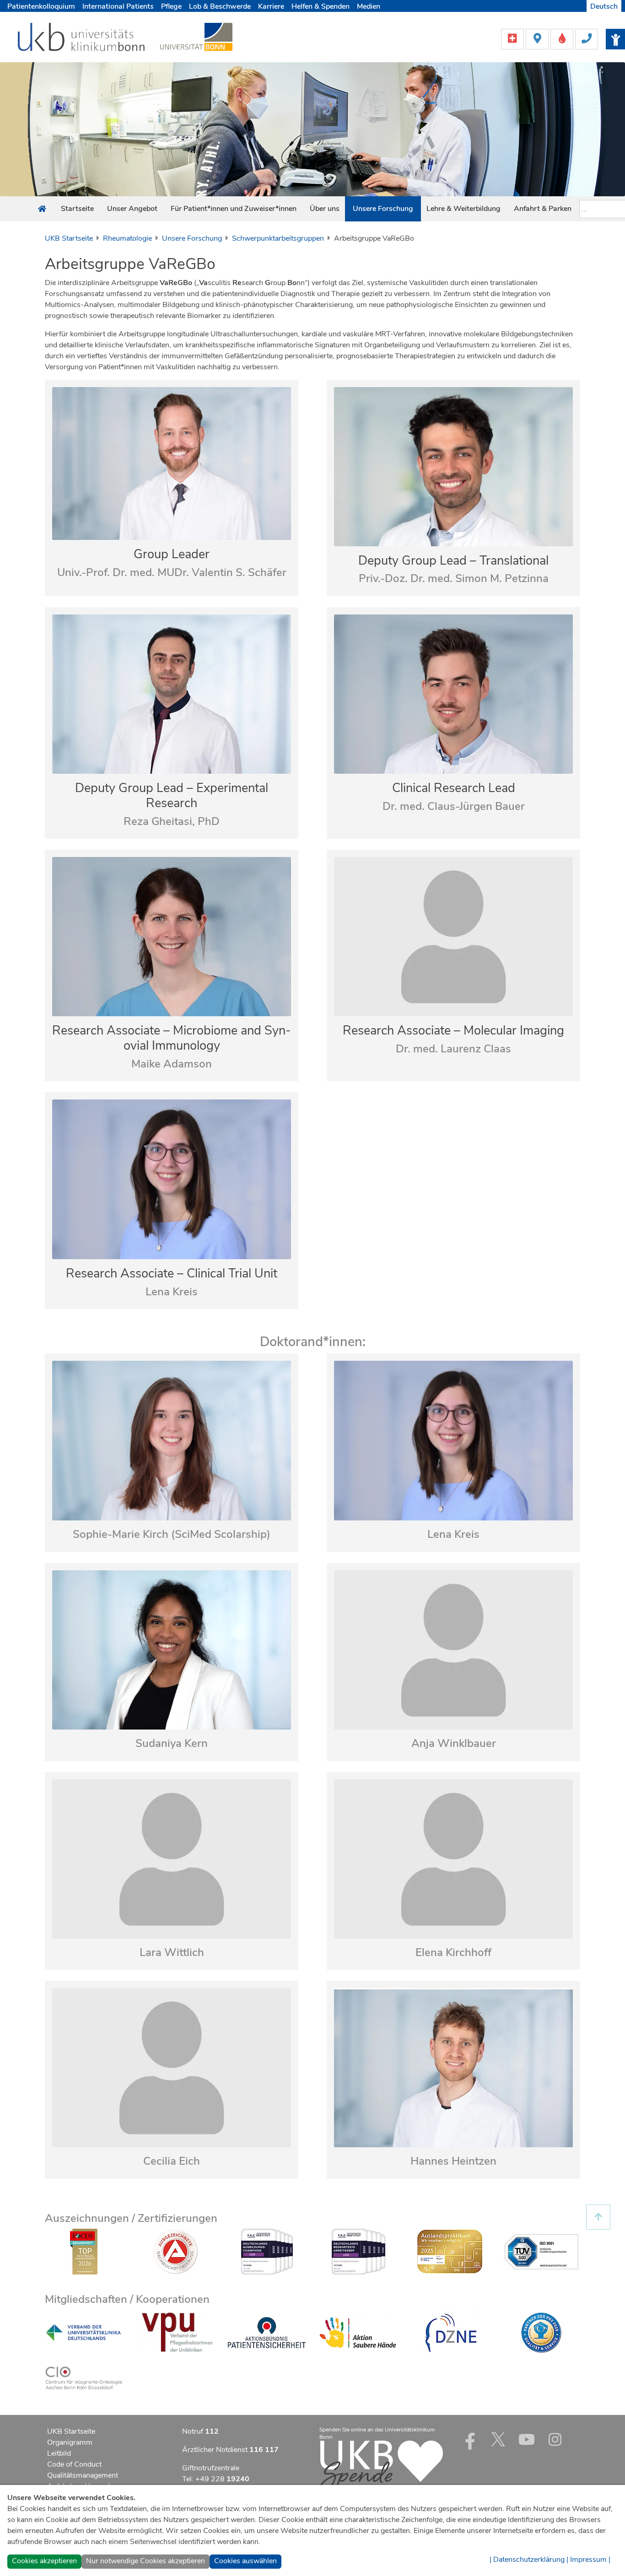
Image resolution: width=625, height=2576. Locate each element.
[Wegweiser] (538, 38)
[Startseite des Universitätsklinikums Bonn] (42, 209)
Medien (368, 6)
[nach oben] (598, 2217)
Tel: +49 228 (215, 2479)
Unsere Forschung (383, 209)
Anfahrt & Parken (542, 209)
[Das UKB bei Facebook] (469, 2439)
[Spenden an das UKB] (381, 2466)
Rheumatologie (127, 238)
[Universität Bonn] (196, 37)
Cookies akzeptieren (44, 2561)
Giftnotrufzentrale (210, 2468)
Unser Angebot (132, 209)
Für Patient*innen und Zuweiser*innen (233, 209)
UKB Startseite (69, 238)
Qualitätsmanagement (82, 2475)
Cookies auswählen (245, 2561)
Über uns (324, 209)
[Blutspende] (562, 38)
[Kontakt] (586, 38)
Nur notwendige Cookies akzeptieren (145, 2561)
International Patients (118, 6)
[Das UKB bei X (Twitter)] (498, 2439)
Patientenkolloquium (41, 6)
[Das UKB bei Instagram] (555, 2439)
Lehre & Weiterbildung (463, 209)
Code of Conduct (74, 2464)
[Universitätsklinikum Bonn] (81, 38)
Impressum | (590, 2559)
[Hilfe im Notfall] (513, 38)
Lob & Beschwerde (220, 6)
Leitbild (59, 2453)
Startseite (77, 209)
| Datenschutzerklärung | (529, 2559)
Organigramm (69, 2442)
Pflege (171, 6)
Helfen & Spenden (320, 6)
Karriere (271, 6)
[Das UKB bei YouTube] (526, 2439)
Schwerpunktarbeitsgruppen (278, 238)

++++++++++

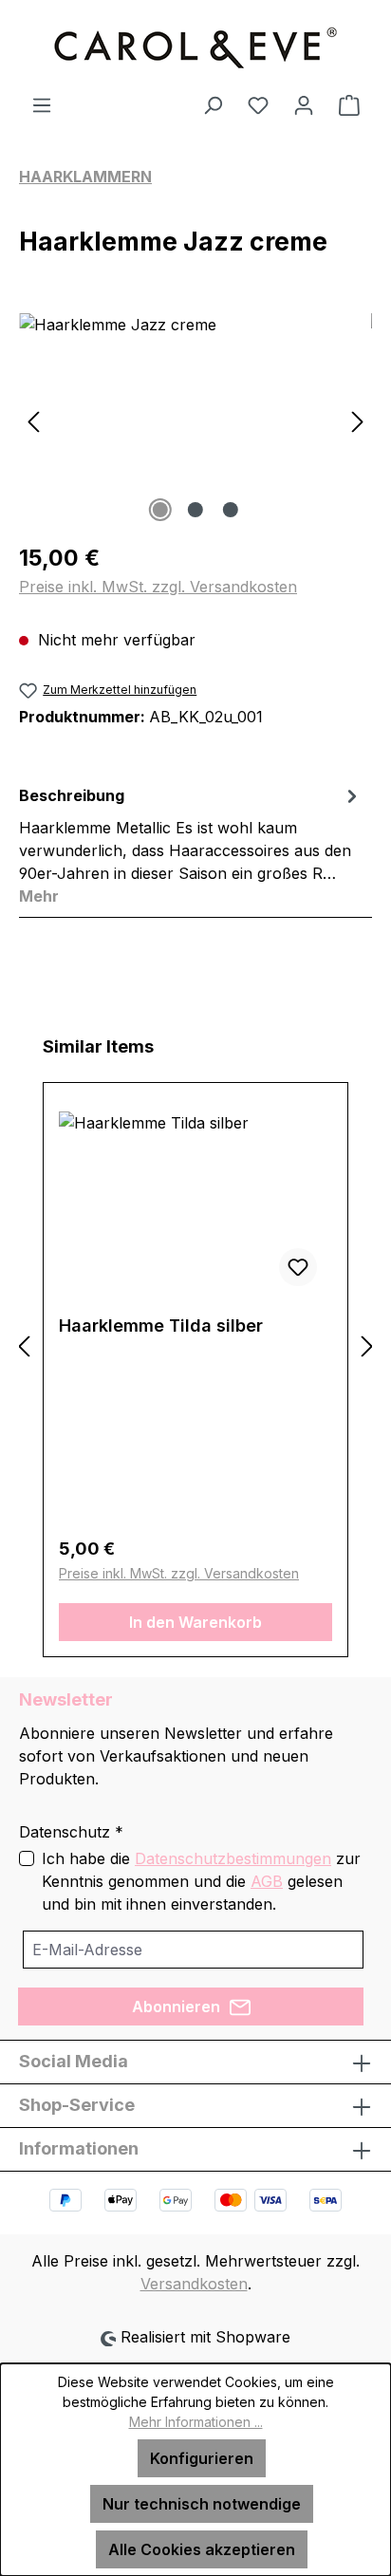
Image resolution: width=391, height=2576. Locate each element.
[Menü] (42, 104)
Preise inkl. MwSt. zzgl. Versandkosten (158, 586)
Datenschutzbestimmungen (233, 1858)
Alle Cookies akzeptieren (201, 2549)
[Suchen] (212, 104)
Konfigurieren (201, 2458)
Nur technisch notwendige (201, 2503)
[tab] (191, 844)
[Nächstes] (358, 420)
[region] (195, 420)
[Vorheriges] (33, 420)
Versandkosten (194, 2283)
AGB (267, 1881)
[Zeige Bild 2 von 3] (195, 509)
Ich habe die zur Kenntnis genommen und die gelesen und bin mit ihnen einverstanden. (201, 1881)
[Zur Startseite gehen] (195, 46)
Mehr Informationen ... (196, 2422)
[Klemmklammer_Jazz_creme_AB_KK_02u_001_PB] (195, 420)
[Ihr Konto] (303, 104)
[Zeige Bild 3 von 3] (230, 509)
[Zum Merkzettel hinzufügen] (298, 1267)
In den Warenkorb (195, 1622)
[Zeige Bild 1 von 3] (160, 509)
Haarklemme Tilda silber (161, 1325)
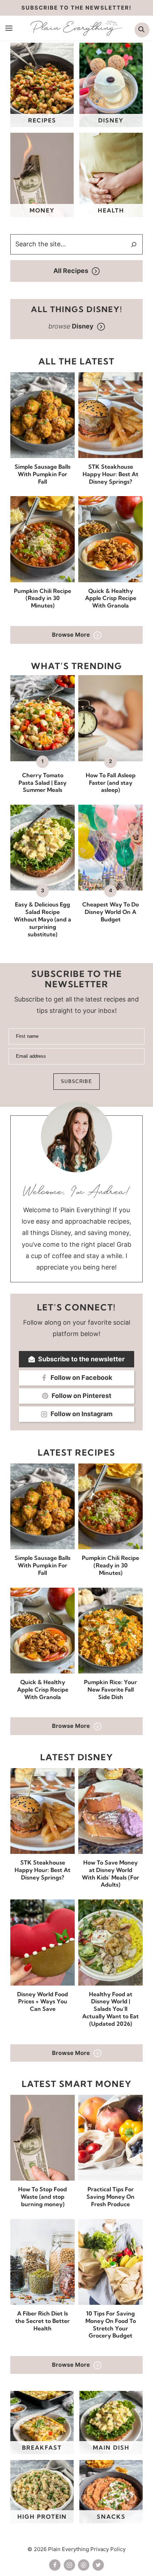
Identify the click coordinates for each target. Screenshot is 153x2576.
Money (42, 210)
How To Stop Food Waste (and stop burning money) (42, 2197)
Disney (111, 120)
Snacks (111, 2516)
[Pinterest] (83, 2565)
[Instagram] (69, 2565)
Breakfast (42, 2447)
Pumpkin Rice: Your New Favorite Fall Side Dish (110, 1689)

++++++++++

- Goal of the exercise -
Only the lines from the one containing "[Das UKB bei Instagram] (555, 2439)" through the one containing "Schwerpunktarbeitsgruppen (278, 238)" are to be retyped, both boundary lines included, with no other material.

- Result for this exercise -
[Das UKB bei Instagram] (555, 2439)
Lehre & Weiterbildung (463, 209)
Code of Conduct (74, 2464)
[Universitätsklinikum Bonn] (81, 38)
Impressum | (590, 2559)
[Hilfe im Notfall] (513, 38)
Lob & Beschwerde (220, 6)
Leitbild (59, 2453)
Startseite (77, 209)
| Datenschutzerklärung | (529, 2559)
Organigramm (69, 2442)
Pflege (171, 6)
Helfen & Spenden (320, 6)
Karriere (271, 6)
[Das UKB bei YouTube] (526, 2439)
Schwerpunktarbeitsgruppen (278, 238)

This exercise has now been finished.